The police force in Inkster, Mich., made national news last year when dash cam footage showed an officer choking, punching, and using his stun gun on a driver during a routine traffic stop.
For the recently appointed black police chief of the city, William T. Riley III, police discrimination is a reality he's confronted on the job and in his personal life. He told the Los Angeles Times that although he's never met a police officer “who said they wanted to target black people or do anything other than serve,” he worries about his own children facing police brutality. This is the advice Riley gives his son about dealing with the police:
Whenever there’s a police shooting in the news, Riley can’t sleep. He stays up thinking of his kids.
Malcolm, 23, just graduated from Texas Southern University. “I told him, if you get stopped by the police, you give everything they ask for and you don’t talk back,” Riley says. “And I told him if you do get one who is about to do something crazy, you stop, you look at him, and you say, ‘My daddy is a police chief.’”

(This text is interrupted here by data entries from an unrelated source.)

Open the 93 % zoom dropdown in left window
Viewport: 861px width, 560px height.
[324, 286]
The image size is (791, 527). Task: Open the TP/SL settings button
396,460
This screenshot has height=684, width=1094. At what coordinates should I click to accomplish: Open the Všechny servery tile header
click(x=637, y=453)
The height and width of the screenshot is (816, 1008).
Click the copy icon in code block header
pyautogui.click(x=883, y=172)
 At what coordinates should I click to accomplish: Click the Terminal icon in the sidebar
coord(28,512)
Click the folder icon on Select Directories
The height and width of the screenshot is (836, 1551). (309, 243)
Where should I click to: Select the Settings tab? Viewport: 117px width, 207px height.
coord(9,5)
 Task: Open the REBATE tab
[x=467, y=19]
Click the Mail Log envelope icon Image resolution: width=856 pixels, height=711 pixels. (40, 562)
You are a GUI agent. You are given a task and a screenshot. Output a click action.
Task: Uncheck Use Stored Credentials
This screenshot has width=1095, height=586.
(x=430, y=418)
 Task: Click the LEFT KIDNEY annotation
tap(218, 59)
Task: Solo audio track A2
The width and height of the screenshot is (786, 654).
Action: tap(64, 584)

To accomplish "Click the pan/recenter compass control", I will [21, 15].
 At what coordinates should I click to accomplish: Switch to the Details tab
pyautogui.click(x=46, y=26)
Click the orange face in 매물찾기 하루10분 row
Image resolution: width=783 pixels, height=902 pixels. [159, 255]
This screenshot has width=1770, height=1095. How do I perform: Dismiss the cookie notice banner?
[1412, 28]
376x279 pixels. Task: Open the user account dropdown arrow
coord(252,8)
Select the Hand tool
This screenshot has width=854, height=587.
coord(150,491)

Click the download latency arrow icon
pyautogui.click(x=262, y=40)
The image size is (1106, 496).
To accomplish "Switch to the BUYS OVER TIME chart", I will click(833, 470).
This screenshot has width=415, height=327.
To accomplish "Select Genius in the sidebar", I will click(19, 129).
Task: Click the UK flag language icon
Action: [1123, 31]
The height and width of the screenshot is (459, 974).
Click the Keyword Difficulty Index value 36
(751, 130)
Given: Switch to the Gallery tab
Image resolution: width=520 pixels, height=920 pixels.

The disproportionate violence that young black men in America face from police is something that we're reminded of every day: just this morning, another officer was acquitted of murder in the death of 25-year-old Freddie Gray. Young black men are nine times more likely than the rest of the population to be killed by police officers, the Guardian found last year:
Despite making up only 2% of the total US population, African American males between the ages of 15 and 34 comprised more than 15% of all deaths logged this year by an ongoing investigation into the use of deadly force by police. Their rate of police-involved deaths was five times higher than for white men of the same age.
Riley, formerly the police chief of Selma, Ala., was brought in last year try to turn around Inkster's police department, which has a reputation for police brutality and has been the target of public protests since the violent arrest caught on dash cam last year. The Inkster police force is 80% white in a 73% black city, The New York Times reported, one of the least representative police forces in the countr,y according to a Justice Department report released last year.
“Fixing this all isn’t going to be easy,” Riley told the L.A. Times.